The Antwerp Quilt is inspired by the spirit of the Belgian city it’s named for and the bold statement made by Zaha Hadid’s Port House. It takes the traditional flying geese quilt block and modernizes the structure, balancing each half of the quilt and throwing in an irreverent splash of terracotta. A bold quilt for the modern home.
Crib: 40” x 40”, perfect for a little one or to hang on the wall
Throw: 60” x 60”, great for snuggling on the couch
Queen: 90” x 90”, fits a full or queen size bed
King: 100” x 100”, fits a king size bed
Top: Black, Flax and Homespun Indigo linen/cotton with Terracotta cotton
Binding: Black linen/cotton
Back: One-of-a-kind pieced remnants with unbleached cotton
Batting: Thick US-grown 100% cotton
Machine pieced, quilted and bound
Handmade in the USA by our talented quilters in their home studios
Each quilt is made to order just for you. Please allow 3 - 4 weeks for production.
Machine wash delicate in cold water with a gentle detergent. Tumble dry low or hang to dry.
Fabric will crinkle slightly after the first wash and will soften with use + love.
HANGING SLEEVE OPTION
Add a hanging sleeve to turn your quilt into a piece of wall art. The sleeve is made with the same fabric as the quilt back and lies flat when not hanging, so you can still use it as a quilt.
Antwerp is a city that will always be special to me. It’s where my mother grew up and it’s where my grandparents and nearly all my aunts, uncles and cousins live. It’s a place that’s always felt familiar because of family, but only in the past few times I’ve visited as an adult that I’ve really gotten to know the actual city.

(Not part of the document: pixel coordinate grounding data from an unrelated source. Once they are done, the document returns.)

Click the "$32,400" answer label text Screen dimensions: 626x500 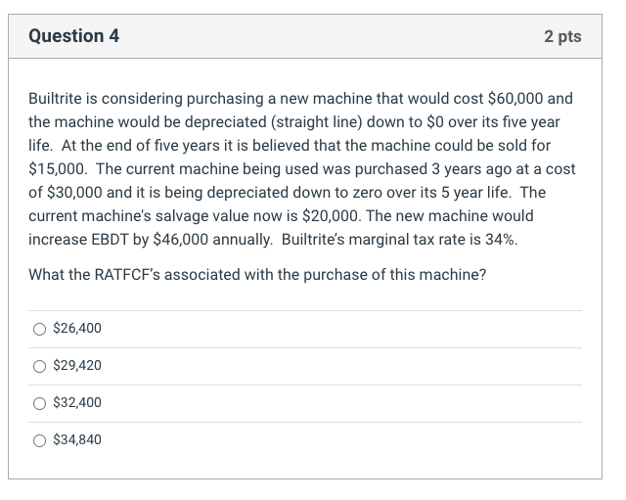(x=76, y=403)
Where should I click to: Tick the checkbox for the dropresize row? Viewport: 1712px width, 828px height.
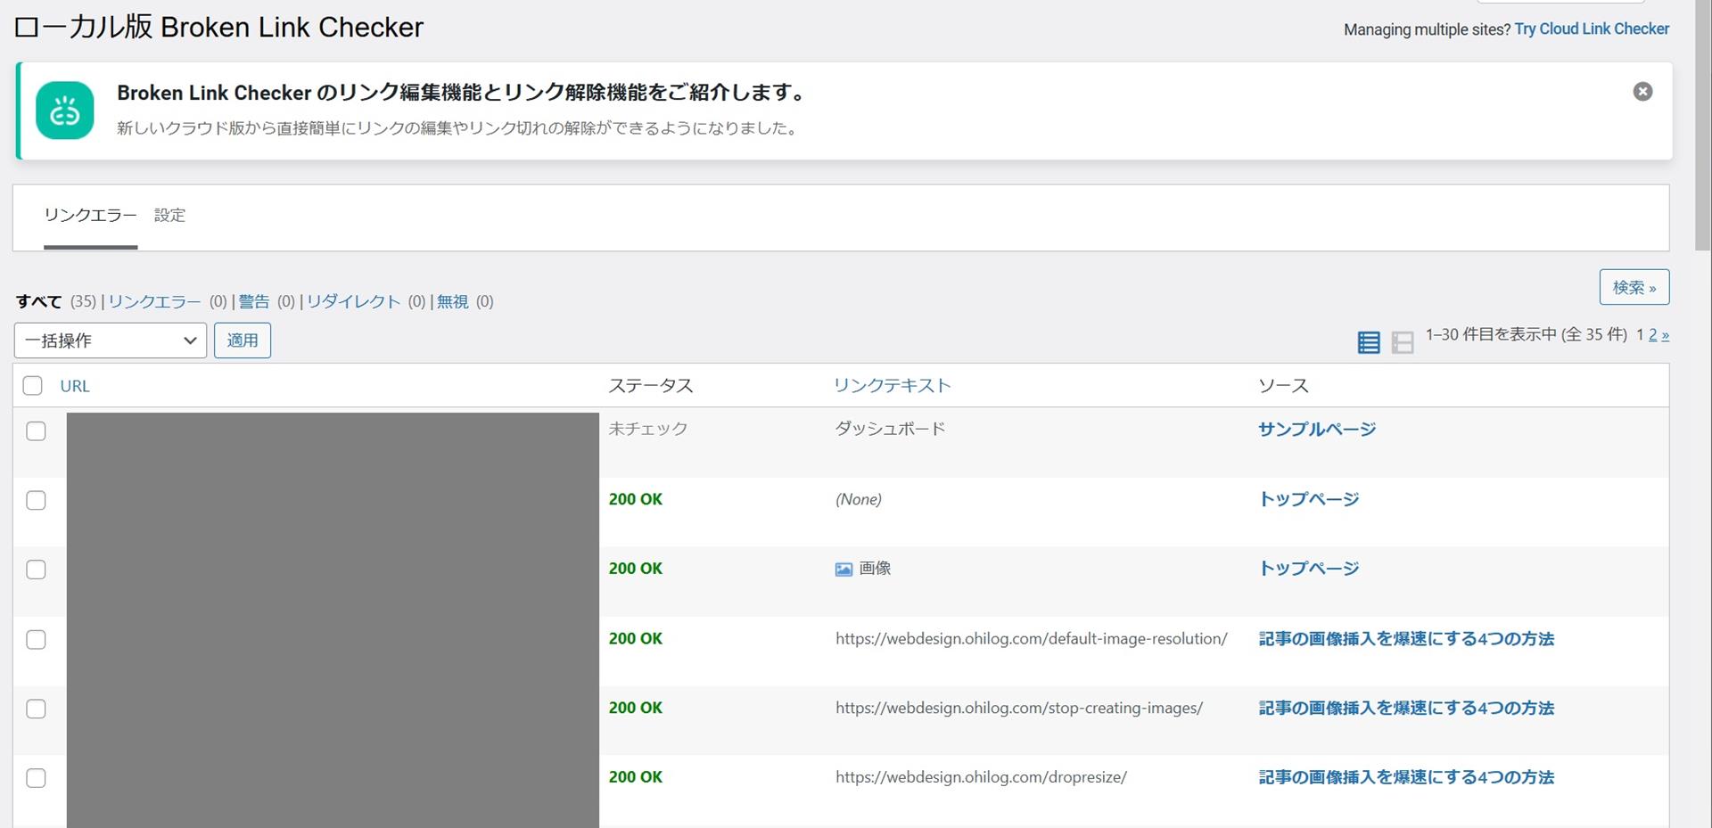coord(36,779)
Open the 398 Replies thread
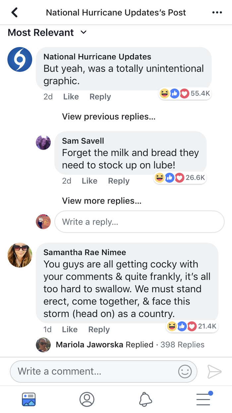The image size is (232, 413). 182,345
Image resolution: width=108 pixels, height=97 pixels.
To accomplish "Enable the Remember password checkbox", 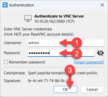I will tap(6, 62).
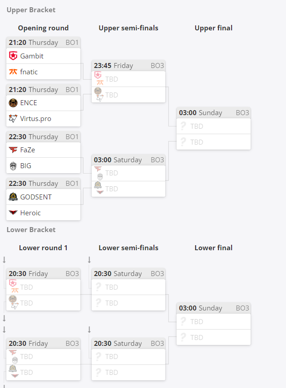Viewport: 286px width, 388px height.
Task: Select the Heroic team entry
Action: pyautogui.click(x=44, y=213)
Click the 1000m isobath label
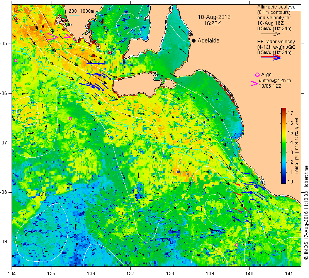 coord(87,11)
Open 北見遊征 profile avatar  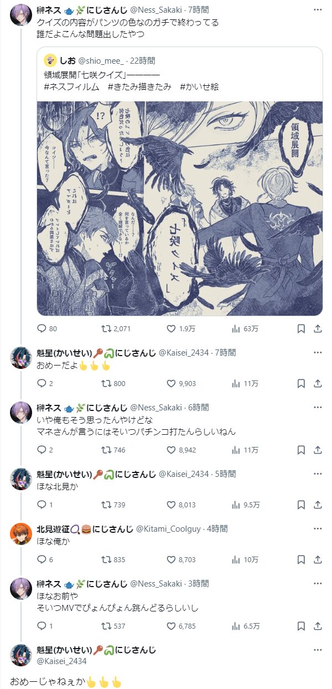click(x=21, y=533)
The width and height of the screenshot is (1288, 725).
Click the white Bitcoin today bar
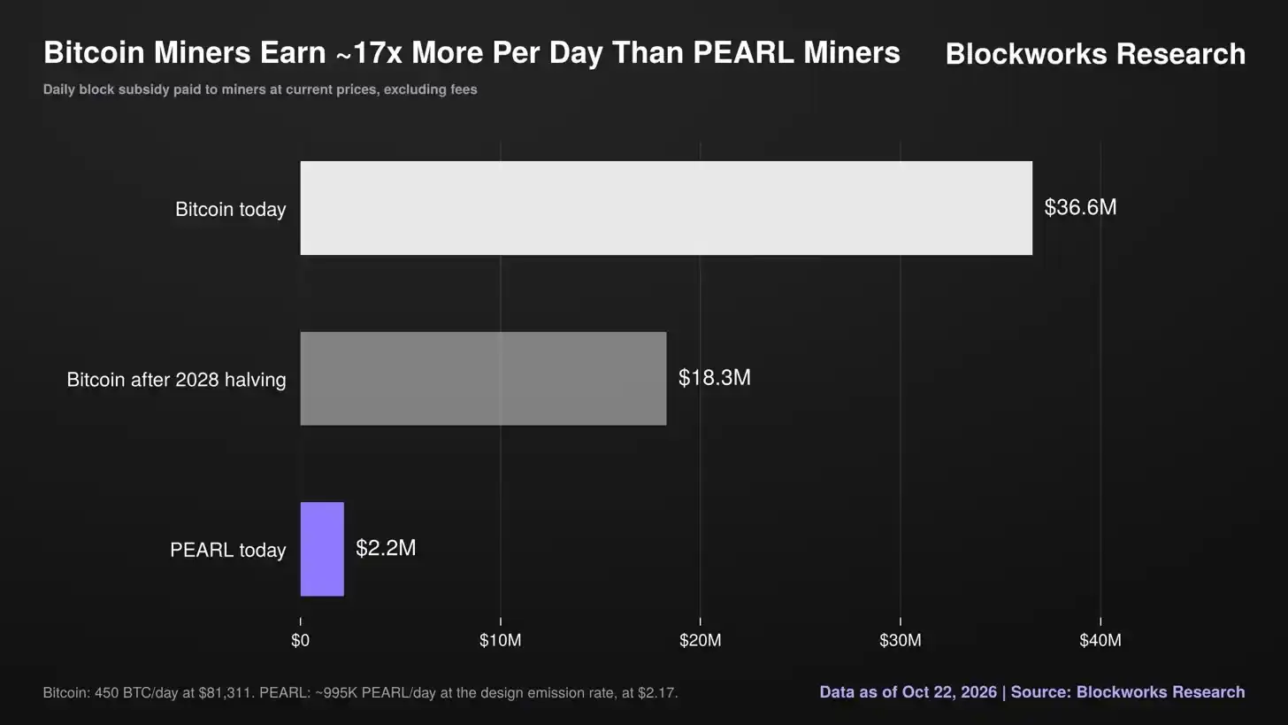666,208
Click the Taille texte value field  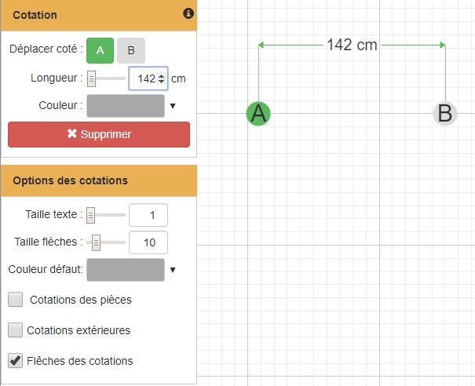(148, 214)
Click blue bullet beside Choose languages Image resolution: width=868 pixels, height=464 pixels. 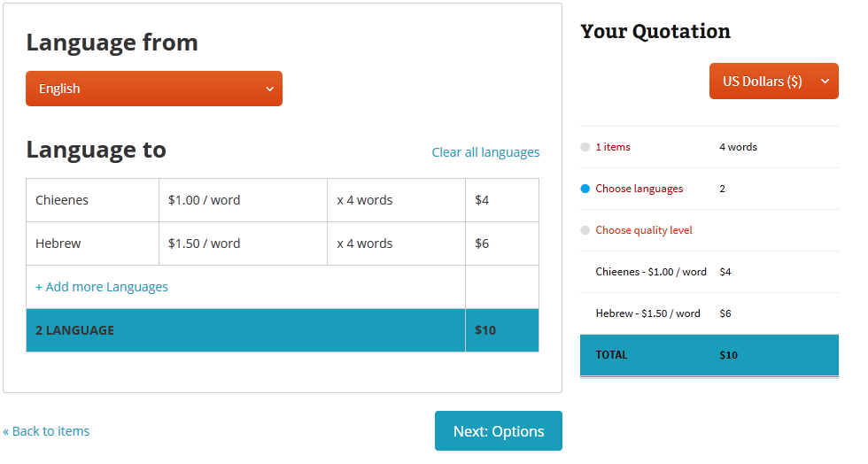585,189
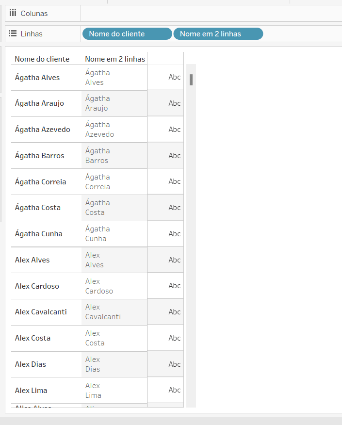The image size is (342, 425).
Task: Click the Abc mark for Ágatha Costa
Action: click(174, 208)
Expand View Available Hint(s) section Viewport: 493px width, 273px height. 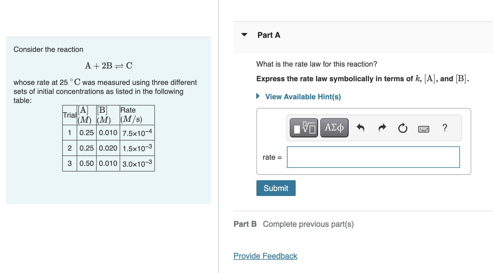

What strikes me most about Antwerp as a city is the harmony in which modern and traditional coexist. Thatched roof farmhouses mingle with contemporary minimalist homes, neither looking out of place. The city center is bustling and cosmopolitan, but relatively small and sleepy. Belgians don’t shy away from directly juxtaposing new and old, most evident in Zaha Hadid’s Port House, which balances an angular glass structure on top of an architecturally traditional fire station.